##### Task input #####

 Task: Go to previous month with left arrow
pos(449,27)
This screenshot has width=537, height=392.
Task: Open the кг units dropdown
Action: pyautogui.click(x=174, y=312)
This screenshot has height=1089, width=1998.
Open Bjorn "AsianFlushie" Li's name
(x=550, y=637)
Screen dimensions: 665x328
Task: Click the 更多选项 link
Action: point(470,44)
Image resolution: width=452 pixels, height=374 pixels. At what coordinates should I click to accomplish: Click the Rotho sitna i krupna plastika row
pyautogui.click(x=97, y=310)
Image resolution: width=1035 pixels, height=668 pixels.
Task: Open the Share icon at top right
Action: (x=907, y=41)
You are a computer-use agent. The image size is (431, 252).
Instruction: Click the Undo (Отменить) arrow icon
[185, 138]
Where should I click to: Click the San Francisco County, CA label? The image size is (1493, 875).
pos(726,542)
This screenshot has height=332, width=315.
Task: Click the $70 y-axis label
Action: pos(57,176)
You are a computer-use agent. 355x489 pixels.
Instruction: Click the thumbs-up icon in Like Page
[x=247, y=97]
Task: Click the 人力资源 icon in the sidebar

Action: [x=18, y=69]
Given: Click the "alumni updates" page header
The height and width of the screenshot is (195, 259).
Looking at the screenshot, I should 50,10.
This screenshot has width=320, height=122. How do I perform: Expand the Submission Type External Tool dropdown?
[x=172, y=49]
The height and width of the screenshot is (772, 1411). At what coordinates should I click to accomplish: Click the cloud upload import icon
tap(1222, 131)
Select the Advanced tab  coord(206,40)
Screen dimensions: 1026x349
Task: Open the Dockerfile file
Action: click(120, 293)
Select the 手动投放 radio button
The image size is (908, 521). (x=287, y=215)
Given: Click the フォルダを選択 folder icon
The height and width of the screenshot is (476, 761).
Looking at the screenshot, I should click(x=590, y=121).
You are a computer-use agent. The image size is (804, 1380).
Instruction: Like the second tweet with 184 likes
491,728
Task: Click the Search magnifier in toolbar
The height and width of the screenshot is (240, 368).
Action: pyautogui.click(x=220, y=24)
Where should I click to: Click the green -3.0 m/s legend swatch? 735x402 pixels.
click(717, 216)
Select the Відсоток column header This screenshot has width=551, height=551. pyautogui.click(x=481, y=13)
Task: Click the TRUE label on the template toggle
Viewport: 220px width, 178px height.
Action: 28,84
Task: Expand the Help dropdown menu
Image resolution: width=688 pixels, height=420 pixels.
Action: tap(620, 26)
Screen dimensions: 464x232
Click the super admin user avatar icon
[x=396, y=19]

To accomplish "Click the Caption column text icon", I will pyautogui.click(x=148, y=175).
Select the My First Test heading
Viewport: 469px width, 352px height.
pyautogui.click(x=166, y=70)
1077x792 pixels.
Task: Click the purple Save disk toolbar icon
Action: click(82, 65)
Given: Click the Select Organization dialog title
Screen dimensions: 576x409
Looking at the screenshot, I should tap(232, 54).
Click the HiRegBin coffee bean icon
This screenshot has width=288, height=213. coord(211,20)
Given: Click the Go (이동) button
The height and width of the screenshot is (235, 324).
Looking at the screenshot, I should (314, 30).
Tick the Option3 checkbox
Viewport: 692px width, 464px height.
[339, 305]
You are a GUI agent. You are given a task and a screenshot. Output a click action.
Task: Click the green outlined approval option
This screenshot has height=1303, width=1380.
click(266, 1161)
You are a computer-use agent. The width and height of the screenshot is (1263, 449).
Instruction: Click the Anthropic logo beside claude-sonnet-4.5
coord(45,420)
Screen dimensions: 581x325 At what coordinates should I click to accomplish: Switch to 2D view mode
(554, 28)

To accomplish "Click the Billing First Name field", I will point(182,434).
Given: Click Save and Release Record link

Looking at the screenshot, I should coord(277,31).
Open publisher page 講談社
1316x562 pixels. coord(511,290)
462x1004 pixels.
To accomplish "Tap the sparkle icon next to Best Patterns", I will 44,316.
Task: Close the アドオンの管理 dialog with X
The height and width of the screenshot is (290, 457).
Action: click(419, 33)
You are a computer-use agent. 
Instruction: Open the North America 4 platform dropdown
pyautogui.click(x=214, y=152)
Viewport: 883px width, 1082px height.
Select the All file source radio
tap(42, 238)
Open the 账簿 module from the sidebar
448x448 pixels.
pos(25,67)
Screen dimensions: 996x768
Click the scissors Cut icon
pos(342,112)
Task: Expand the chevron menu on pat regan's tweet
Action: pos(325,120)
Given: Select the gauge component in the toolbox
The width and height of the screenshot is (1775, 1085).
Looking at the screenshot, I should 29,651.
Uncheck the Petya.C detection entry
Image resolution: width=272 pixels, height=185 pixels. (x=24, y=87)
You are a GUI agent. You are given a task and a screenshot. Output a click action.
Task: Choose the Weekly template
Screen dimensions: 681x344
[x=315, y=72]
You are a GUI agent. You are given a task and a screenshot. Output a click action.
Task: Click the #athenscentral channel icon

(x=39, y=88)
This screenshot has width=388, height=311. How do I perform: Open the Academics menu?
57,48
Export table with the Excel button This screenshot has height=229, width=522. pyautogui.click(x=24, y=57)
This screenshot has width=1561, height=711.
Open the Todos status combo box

#####

(Work to complete)
If a line in the records above has the word "header", copy it out.

(Task solution)
Given: Click the "alumni updates" page header
Select the Відсоток column header This screenshot has width=551, height=551. pyautogui.click(x=481, y=13)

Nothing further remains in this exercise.